I was recently asked to talk to the staff of a primary school in Gauteng about curriculum change.
To begin with, I invited teachers to raise any questions or concerns they have with the curriculum. In this way, I was trying to ensure that I addressed issues that were relevant to them in the presentation I was about to give.
Almost all the concerns they expressed related to frustrations they were feeling with the administrative requirements that are being imposed on them by the provincial department and district officials.
Many of the requirements relate to assessment procedures, including the number of tests that need to be administered, how portfolios should be kept, and the unnecessary complexity of the recording and reporting system.
In addition to keeping a mark book and issuing reports, schools are expected to fill in a range of forms to report on learner progress. In cases where learners are experiencing problems, it can involve completing up to five different forms.
Most teachers complained that many of the prescribed procedures were unworkable and administratively cumbersome. They felt bogged down by processes which they did not believe added any value to the teaching, learning and assessment process.
They also felt that they were constantly being inspected. First, independent teams arrived to do whole school evaluations. No sooner had this process been completed when district officials arrived to do evaluations, often conveying conflicting messages.
I was struck by how disempowered teachers seem to feel. There appeared to be no room for negotiating with district officials about what does and doesn’t work. It was a one way, top-down communication that left many teachers feeling frustrated and demoralised.
Not for the first time did it occur to me that many of the head office and district officials who are formulating these ‘unworkable’ requirements have been out of the classroom since C2005 has begun to be implemented in schools. In other words, they themselves have little, if any, hands-on experience of implementing C2005 and outcomes-based education.

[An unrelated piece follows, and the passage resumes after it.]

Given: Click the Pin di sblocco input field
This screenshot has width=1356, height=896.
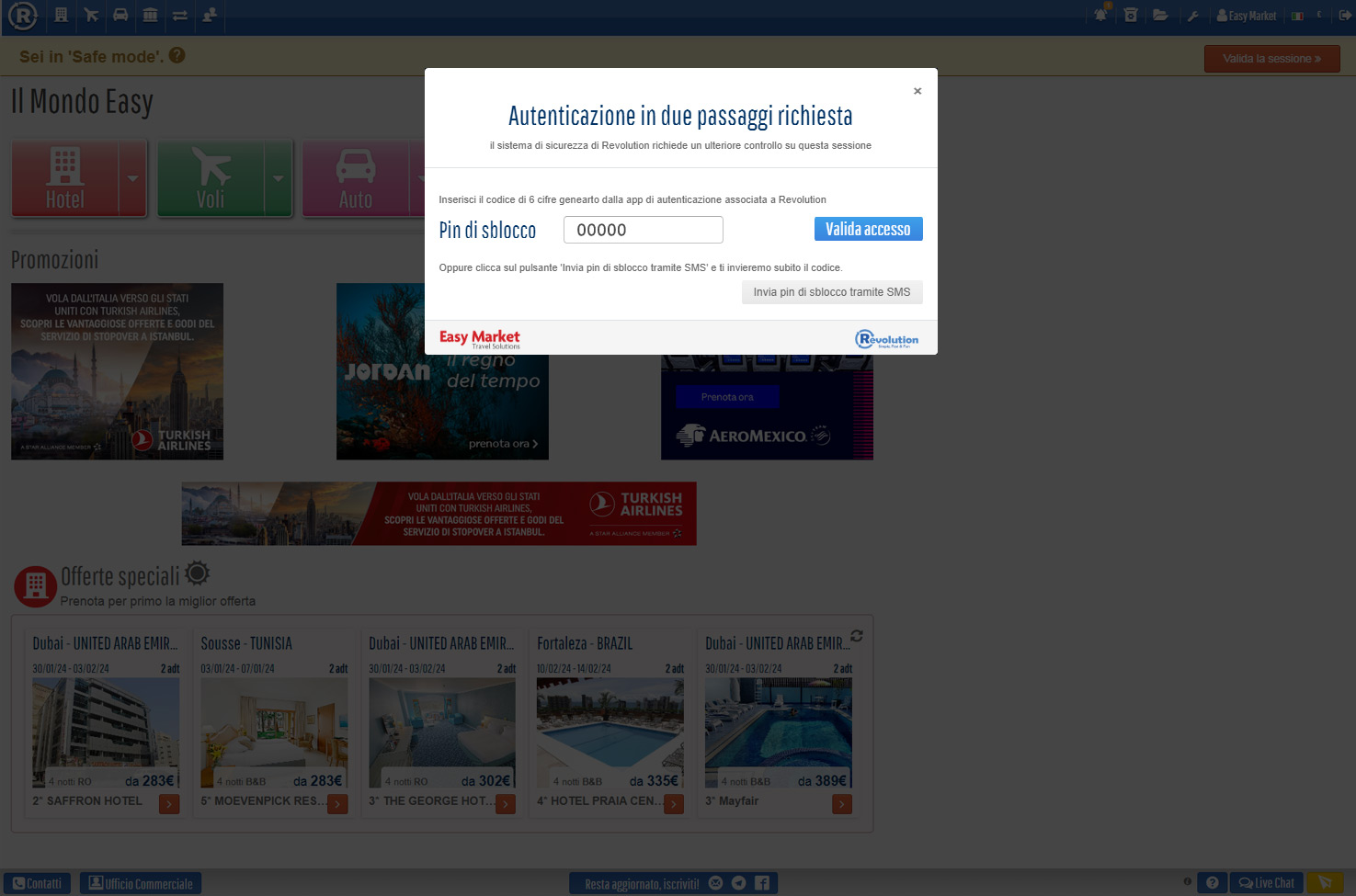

Since the inception of C2005, teachers have complained that the administrative requirements of assessing in an outcomes-based way are extremely demanding. Now that C2005 has been strengthened and streamlined, perhaps it is time for assessment procedures to follow suit.
It has been my understanding that all schools were supposed to appoint assessment teams in order to develop their own assessment plans (along the lines of their language plans). This assumes a level of decentralisation that is appropriate.
To think that inspections will improve teaching, learning and assessing is to miss the point. A culture of responsibility and commitment will develop if teachers are treated as professionals, receive high quality training and are given clear, useful and workable suggestions about what procedures for assessment and promotion should be followed.
Now that the Common Task for Assessment (CTA) is taking hold in Grade 9, teaching and learning in this grade are beginning to be geared towards the requirements of the CTA. There are persuasive arguments for the need for some form of benchmarking and certification as Grade 9 is the last year of compulsory schooling and an exit point.
However, introducing a CTA in Grade 7 is also being piloted in some districts in Gauteng. I think this may put undue pressure on learners and teachers to show results that are measured quite narrowly in terms of learner performance over a period of about six weeks instead of over the whole year.
My abiding sense is that a one-size-fits-all approach to assessment is never going to work. In fact, it may even be educationally unsound. There is so much diversity in our schooling system, and the way we assess our learners needs to reflect this diversity.
Taking into account just the linguistic and cultural diversity amongst learners, is it possible to set one CTA for all learners in the country without privileging or prejudicing certain learners over others?
Each school should be charged with the responsibility of giving learners a reasonable opportunity to achieve the standards set by the Revised National Curriculum Statement as it is rolled out. Where schools are clearly underperforming, special interventions from the province or the district may be required.
In general, however, over-regulation is dangerous, particularly when the regulations themselves don’t inspire confidence.